RAIN BARREL: Rainwater harvesting requires the simplest of technologies.

Divya Gandhi

Economic incentives sought for those installing RWH systems

  • BWSSB steps up campaign for rainwater harvesting
  • Bangalore receives 3,000 million litres of rain annually
  • Bangalore: "If arrangements for rainwater harvesting are not made, BWSSB will not sanction fresh connections," reads a circular issued two months ago by the Chairman of the Bangalore Water Supply and Sewerage Board to all executive engineers. The engineers have to ensure that builders and owners of new buildings first put a rainwater harvesting system in place before they seek a water supply connection.

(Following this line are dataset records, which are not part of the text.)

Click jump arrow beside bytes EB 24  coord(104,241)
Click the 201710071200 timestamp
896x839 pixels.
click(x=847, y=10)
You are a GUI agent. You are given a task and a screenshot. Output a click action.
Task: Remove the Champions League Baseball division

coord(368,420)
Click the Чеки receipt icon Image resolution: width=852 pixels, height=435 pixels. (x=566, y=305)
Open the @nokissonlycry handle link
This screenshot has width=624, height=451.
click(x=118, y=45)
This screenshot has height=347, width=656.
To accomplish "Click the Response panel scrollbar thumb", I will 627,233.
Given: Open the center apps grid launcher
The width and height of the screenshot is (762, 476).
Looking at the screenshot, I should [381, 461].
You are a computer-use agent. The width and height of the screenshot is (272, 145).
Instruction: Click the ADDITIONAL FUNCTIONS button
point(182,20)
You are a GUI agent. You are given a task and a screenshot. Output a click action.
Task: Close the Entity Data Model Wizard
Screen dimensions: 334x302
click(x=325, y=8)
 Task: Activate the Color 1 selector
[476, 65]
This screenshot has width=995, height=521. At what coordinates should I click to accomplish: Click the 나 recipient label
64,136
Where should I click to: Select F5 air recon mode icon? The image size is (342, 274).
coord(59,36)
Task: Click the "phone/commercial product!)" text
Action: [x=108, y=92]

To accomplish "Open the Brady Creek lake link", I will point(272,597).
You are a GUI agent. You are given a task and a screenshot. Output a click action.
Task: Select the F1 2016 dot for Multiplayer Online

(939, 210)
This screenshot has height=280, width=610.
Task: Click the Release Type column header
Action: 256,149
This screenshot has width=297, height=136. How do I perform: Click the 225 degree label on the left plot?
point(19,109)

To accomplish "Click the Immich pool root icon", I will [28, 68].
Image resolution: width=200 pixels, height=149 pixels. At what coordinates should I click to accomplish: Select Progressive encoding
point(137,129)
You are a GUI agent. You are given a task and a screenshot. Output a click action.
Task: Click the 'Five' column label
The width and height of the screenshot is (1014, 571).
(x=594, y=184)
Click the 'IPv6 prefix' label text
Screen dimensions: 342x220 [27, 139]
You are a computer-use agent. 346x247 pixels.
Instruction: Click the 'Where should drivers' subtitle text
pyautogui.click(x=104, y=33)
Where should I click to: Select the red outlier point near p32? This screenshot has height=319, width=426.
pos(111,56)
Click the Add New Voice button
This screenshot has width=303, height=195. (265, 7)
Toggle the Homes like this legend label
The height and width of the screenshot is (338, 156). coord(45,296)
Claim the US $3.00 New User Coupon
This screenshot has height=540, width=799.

    The interest in rainwater harvesting over the past few months has been unprecedented in Bangalore, from not only government authorities but also ordinary residents, especially in the new Bruhat Bangalore Mahanagara Palike areas where water pipes have not yet been laid and groundwater is depleted.

    Impending water crisis

    This is in anticipation of "a clear and impending water crisis", according to S. Vishwanath of Rainwater Harvesting Club.

    "I used to receive no more than two calls a week from residents inquiring about rainwater harvesting. But over the last three months I have been receiving at least 25 emails and phone calls every day from residents," says Mr. Vishwanath, and he estimates that Bangalore has at least 5,000 buildings with rainwater harvesting (RWH) systems.

    Advantages irrefutable

    The advantages are irrefutable. Sanjay Singh installed his RWH system for Rs. 2,000, as part of his house plan three years ago. His house in Singapura, Byatarayanapura, receives no BWSSB water, and 20 to 25 families depend heavily on the dwindling supplies of a solitary community borewell. Rainwater, he says, has changed his life substantially. "For four to five months in a year we do not need to use the borewell at all. Sometimes just five minutes of rain has yielded us as much as 500 litres of water," he says.

    Flooding averted

    Recharging apart, flooding has been averted in some areas in Bangalore, such as Lavelle Road and Richmond Road, thanks to the recharge wells installed by the Bangalore Club at the entrance and exit.

    But economic incentives to those who install RWH systems and not just legal orders will help in its promotion, says Mr. Vishwanath. After all, the BWSSB will save expenses also, especially on substantial electricity bills incurred from pumping Cauvery water.

    Water subsidy

    "The production cost to the Board for 25 kilolitres of water (the amount of water a family consumes a month on average) is Rs. 590. A consumer is given a subsidy of Rs. 375, which means a loss of over 60 per cent for BWSSB. The Board, therefore, ought to offer an economic incentive to people who consume less piped water."


    BWSSB Chairman N.C. Muniyappa admits that it is the acute shortage of water in the city that compelled the Board to step up their campaign for RWH. "Bangalore receives 3,000 million litres of rain annually, and it is sad that all of it flows into storm-water drains. At a time when 45 per cent of the city depends on borewells, it has never been more important to recharge groundwater. In some areas in the city such as Dasarahalli borewells as deep as 800 feet yield no water. We have no option now but to rely on rainwater."